07 juillet 2019 à 8 h 32 min

Baisse de la garde ou conséquence conjoncturelle, le commerce informel reprend de plus belle à Alger, bravant les nombreuses mesures décrétées au cours des dernières années pour l’éradiquer et débarrasser l’économie nationale et, dans certains cas, la santé publique, de sa nuisance.

Désormais, même les grandes artères de la capitale ne sont plus épargnées par la vente à la sauvette. Pourtant, ce phénomène est largement décrié par les commerçants «formels», détenteurs d’un registre du commerce, des payeurs assidus d’impôts, en étant les premiers à en faire les frais. Alignés les uns après les autres, tout au long des arcades, à l’entame de la rue Mohamed Belouizdad, des étals de fortune exposent, au nez et à la barbe des autorités compétentes, tous types de marchandises. On y vend des fruits et légumes, chaussures (hommes, femmes, enfants), accessoires de téléphonie (kit main libre, anti-choc…), effets vestimentaires et pain ordinaire ou traditionnel (galette). Tout est matière à gagner sa journée, ou, pour certains, arrondir les fins de mois. Les mêmes scènes se répètent dans d’autres quartiers de la capitale, à l’instar de Belouizdad, Bab El Oued, Bachdjerrah, ou encore El Harrach, a-t-on constaté.

Dans une ruelle en pavés, collée au dos du marché Clauzel et non loin de la fameuse rue Didouche Mourad, des denrées sont écoulées clandestinement en toute quiétude. Des jeunes et des moins jeunes proposent aux passants des fromages (dans l’irrespect total de la chaîne du froid), des produits cosmétiques, des ustensiles, des vêtements, ou encore des appareils électroniques, étalés à même le sol ou sur des supports bricolés.
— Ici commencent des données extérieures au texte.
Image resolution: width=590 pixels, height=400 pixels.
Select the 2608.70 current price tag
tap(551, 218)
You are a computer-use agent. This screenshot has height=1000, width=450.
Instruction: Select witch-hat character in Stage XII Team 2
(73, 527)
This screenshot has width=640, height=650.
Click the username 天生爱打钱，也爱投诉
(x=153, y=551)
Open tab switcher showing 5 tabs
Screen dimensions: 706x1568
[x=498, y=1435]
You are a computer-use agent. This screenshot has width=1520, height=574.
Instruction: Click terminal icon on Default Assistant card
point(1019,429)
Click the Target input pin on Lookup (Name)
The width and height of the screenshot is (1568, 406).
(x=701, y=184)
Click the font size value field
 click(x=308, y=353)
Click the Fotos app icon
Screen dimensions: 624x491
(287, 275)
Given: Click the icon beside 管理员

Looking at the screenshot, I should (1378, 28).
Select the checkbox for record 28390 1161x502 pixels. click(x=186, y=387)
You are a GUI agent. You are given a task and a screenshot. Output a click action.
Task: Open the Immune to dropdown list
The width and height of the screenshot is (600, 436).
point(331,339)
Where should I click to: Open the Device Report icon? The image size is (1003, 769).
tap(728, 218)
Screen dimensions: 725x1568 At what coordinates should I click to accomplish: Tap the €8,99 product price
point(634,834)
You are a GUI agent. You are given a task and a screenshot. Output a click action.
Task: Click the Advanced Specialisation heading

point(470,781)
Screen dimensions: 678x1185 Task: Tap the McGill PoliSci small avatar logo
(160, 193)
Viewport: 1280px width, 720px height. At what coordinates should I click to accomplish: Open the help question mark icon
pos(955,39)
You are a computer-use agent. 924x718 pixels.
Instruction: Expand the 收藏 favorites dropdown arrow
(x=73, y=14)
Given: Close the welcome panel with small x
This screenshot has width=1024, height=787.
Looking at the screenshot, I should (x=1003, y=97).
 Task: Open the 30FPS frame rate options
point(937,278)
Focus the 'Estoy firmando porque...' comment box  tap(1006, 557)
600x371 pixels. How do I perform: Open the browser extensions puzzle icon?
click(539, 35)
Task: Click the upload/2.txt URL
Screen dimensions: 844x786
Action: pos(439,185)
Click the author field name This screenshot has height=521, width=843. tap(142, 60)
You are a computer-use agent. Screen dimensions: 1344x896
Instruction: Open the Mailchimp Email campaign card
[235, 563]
Tentés par les bas prix, des habitués font le bonheur des marchands à la sauvette. Ils préfèrent s’approvisionner de l’informel, alors que le marché couvert, le formel, se trouve à quelques mètres de là. «J’habite au Télemly (sur les hauteurs d’Alger). Je me rends ici (Clauzel) au quotidien pour faire mes emplettes en raison des prix abordables», a confié une mère de famille, pendant qu’elle achetait du fromage posé par terre sur une bâche en plastique, sous un soleil de plomb et tout près des poubelles du marché dégageant des odeurs nauséabondes.